= Georgia High School Graduation Test =

Standardized test in Georgia, United States

The Georgia High School Graduation Test, or GHSGT, was administered to all students in the eleventh grade in the US state of Georgia from 1991 to 2013. It determined whether or not a student was eligible to graduate from a Georgia high school.

The test consisted of five subject areas:
1. English/Language Arts
2. Mathematics
3. Science
4. Social Studies
5. Writing

Students were required to pass all five tests to graduate from high school. They were allowed to retake a test as many times as needed, until they achieved a passing score.

Students took the graduation tests for the first time in the eleventh grade, if they wished to graduate early. The Writing Assessment took place in the fall, and the GHSGT in English Language Arts, Mathematics, Science, and Social Studies occurred in the spring of the eleventh grade.

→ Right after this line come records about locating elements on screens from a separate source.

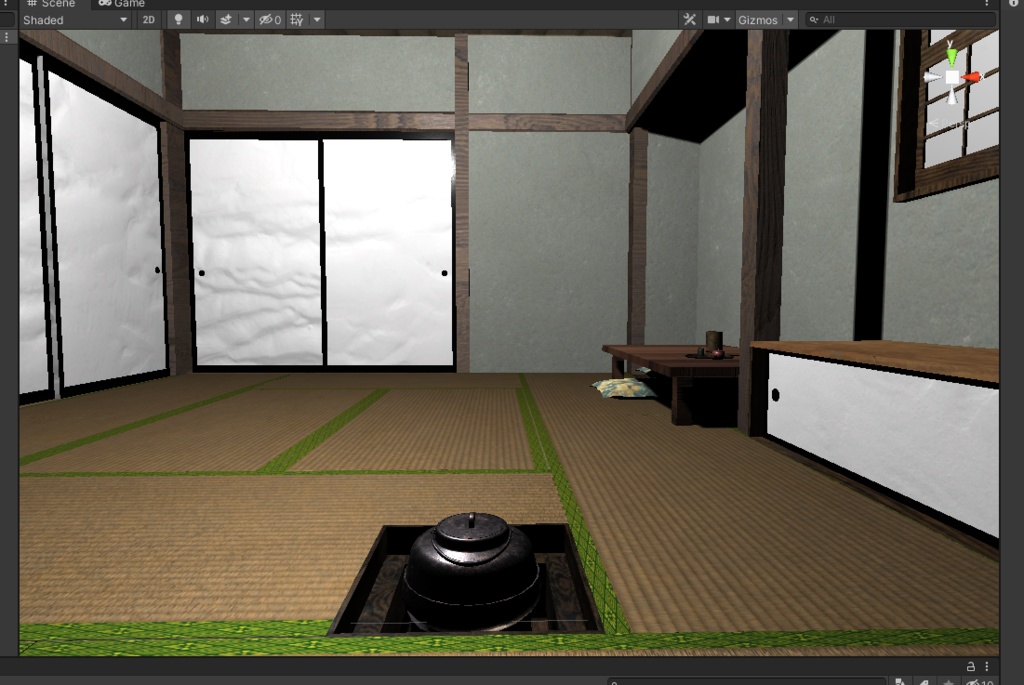Open the Gizmos dropdown arrow
The width and height of the screenshot is (1024, 685).
click(789, 19)
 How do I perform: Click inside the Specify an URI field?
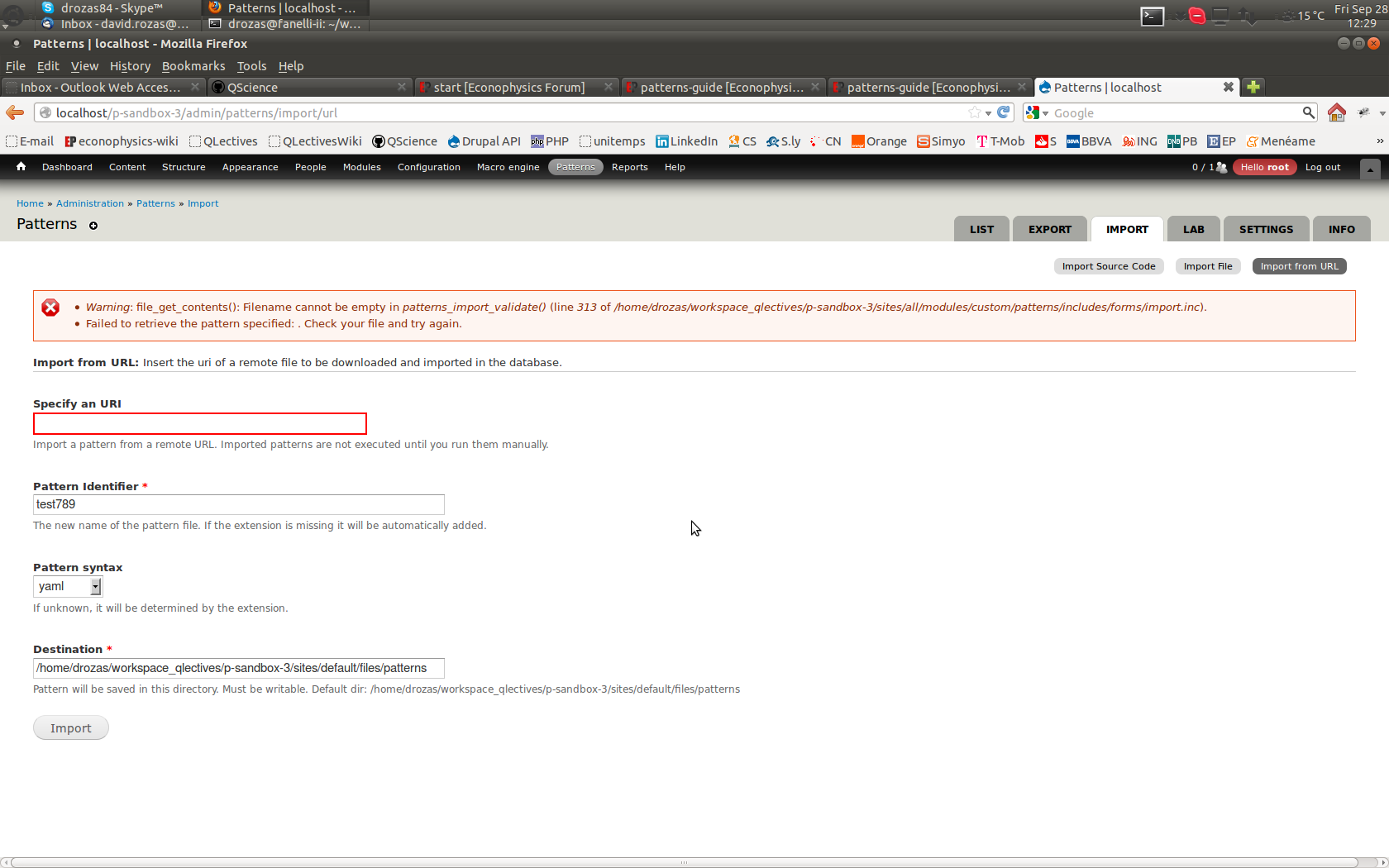point(198,423)
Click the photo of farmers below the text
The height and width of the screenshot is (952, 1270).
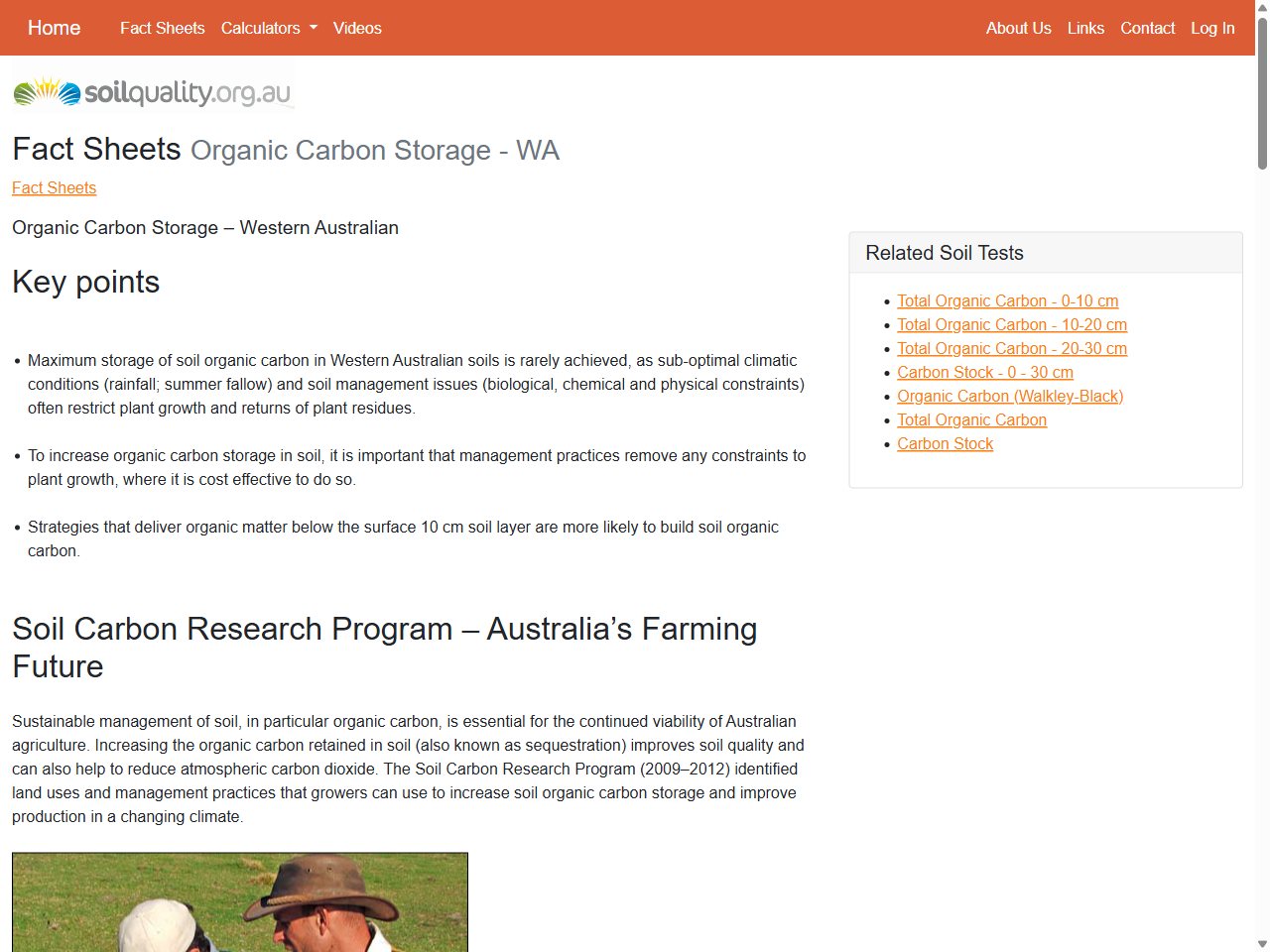coord(239,901)
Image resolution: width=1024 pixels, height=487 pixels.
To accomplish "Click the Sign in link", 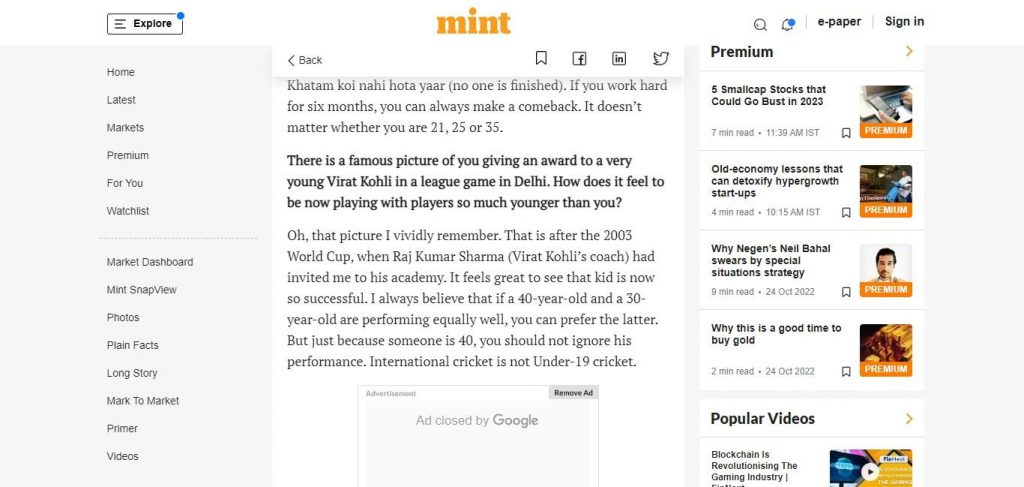I will pyautogui.click(x=904, y=22).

Each test was scored from 100 to 300, with 300 being a perfect score, and students needed at least 200 points in order to pass each exam. A score higher than 235 resulted in graduation "with honors."

Teachers reviewed the testing process with the students before they administered the test, and there were resources available to prepare both students and teachers for the actual taking of the test.

Additionally, the GHSGT reported a Lexile measure for each student, which was used to match readers with targeted texts and monitor growth in reading ability.